By Mark Ellis
She grew up poor, in one of the decaying mill towns of Massachusetts. After she ran away from home, she was groomed and finally drawn into the dark world of sex trafficking, a virtual prisoner in one of the most free and prosperous countries in the world.
“I was conceived in a violent rape, so I always felt like I was worth less than other people,” says Darlene Pawlik, author of “Testimony: the dark side of Christianity.” The rape was so brutal her mother didn’t talk about it for two years. She actually married the perpetrator, who continued to brutalize her mother.
Sexual violence seemed to follow Darlene. “From toddlerhood I was physically and sexually abused by my biological father,” she recounts. “He used drugs and he used repressive techniques, teaching us to lie about what was going on.”
Her mother’s second husband took them to church occasionally, but it was more for a social connection. “At six or seven I accepted the Lord, but there was no discipleship going on. I didn’t know how to follow Him.”
Darlene ran away from home after her mother’s second divorce. “I quit school at the end of the 6th grade,” she says. “I lived as a transient in the streets, stayed in basements, or slept in cars. I slept in the store ‘24’ for a number of months.” A world almanac was her only pillow at times.
She says her mother looked for her, but didn’t get much help from the local police in Haverhill, Massachusetts. “Some of the police were using my runaway friends,” she alleges.
When Darlene was 13, a “handsome” man calling himself ‘Ace’ showed up in town, driving a black Cadillac with a crimson interior. He struck up conversations with Darlene and her runaway friends, slowly building their trust. “When the weather got cold we would get in his car and we would talk and joke around,” she recalls.
Ace was patient, slowly grooming the girls for his vile purposes. “He made very few references to sexuality at first, but then he started getting into it more and more.”
Darlene began using drugs such as Valium, marijuana, and alcohol – anything she could get her hands on. “I viewed him (Ace) as a way I could get what I wanted and I didn’t think I was worth anything anyway,” she says. Her relationship turned sexual with Ace, which led to the next step in his sordid plan.
On Darlene’s 14th birthday she was peddled into the world of sex trafficking. “That’s the first time I was sold to a businessman from a neighboring town. He was absolutely thrilled I was so young.”
Some of her clients included professionals, politicians, and everyday Joes. “Often it was a routine thing that happened,” she says, referring to the sexual encounters. “But just as much it was violent. I was gang-raped, kidnapped, beaten and brutalized,” she recounts.
“I attempted suicide many times, overdosing on pills; I tried to throw myself off a building; I tried to hang myself in a cell. I must have had angelic or Holy Spirit intervention, because I should not be alive.”
Ace sold her to a man named Rac, for his exclusive use. Then Rac sold her to a small-time organized crime figure, involved with loan-sharking and gambling. The man found her an apartment in the city, while he lived with his wife and children in the suburbs.
“I was held as a house pet for a ‘sugar daddy,’ but there was nothing sweet about it,” she notes.
When Darlene unexpectedly became pregnant, the mobster was enraged. “He told me if I didn’t have an abortion he would kill me.
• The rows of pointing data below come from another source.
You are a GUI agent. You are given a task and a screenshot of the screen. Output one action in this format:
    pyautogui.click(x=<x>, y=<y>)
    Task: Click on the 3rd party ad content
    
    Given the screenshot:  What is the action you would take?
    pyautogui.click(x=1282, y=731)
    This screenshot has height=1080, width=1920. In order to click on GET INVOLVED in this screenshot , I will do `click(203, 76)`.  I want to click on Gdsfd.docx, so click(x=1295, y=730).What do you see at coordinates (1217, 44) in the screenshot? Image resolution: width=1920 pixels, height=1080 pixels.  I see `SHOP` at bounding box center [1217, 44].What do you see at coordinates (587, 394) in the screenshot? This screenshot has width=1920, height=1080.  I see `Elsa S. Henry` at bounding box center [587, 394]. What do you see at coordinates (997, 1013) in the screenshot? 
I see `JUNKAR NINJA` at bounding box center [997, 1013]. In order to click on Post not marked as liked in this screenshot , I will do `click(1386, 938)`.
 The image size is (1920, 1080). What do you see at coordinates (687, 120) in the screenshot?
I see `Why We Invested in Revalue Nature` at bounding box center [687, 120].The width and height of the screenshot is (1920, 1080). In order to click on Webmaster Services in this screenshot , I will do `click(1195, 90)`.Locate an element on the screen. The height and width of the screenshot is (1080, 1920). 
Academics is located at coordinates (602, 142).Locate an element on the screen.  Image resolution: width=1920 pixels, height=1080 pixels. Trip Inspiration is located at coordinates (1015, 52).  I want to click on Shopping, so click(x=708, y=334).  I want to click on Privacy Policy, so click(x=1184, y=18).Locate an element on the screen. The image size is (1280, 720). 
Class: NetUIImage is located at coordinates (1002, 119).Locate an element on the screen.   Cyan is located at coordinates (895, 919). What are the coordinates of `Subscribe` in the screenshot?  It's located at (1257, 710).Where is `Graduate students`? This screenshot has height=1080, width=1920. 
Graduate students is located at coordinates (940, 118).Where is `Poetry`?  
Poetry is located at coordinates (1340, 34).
One of his flunkies was my former pimp who had beaten me up and raped me so I didn’t doubt it.” He forced Darlene to make the appointment for an abortion in his presence.
As the pressure mounted, Darlene remembered the faith of her childhood, which had been dormant for so many years. “God, if you’re real, I need you to help me!” she cried out when she was alone. “I don’t know what to do.”
That night something unusual happened. She had a vivid, Technicolor dream about the abortion process from the vantage point of the womb.
Jolted by her God-inspired dream, Darlene called a social worker she met when she first lived on the streets. She reached Marilyn Birnie, founder of Friends of the Unborn, who told her she would provide a place of refuge for Darlene – a home for unwed mothers.
Darlene spontaneously devised a plan to flee – using the pretext of a faked abortion. “I pretended to go and have an abortion and after the procedure I pretended to be in pain. I went to the bathroom a lot and cried a lot. I was terrified he would find out so I was shaking. He believed me and let me go.”
She credits Marilyn Birnie with saving her life. “She didn’t just save my life, she saved my children’s lives and who knows how many generations.”
At the home for unwed mothers, she finally found the missing piece to her Christianity. “Marilyn taught me how to be a Christian, to read the Bible every day, to talk to God every day. If there was an actual conversion experience, it was at her home. She saved my life and my destiny.”
In 1990 Darlene married Mark Pawlik, sales manager for an industrial equipment company. The relationship was slow to develop and rocky at first, due to the trauma she survived and her lack of self-worth. “I felt like I wasn’t good enough so I pushed him away.”
In the last few years, Darlene has been very active in pro-life causes in New Hampshire. She has five children and two grandchildren. “I want to give back to the pro-lifers who saved me,” she says.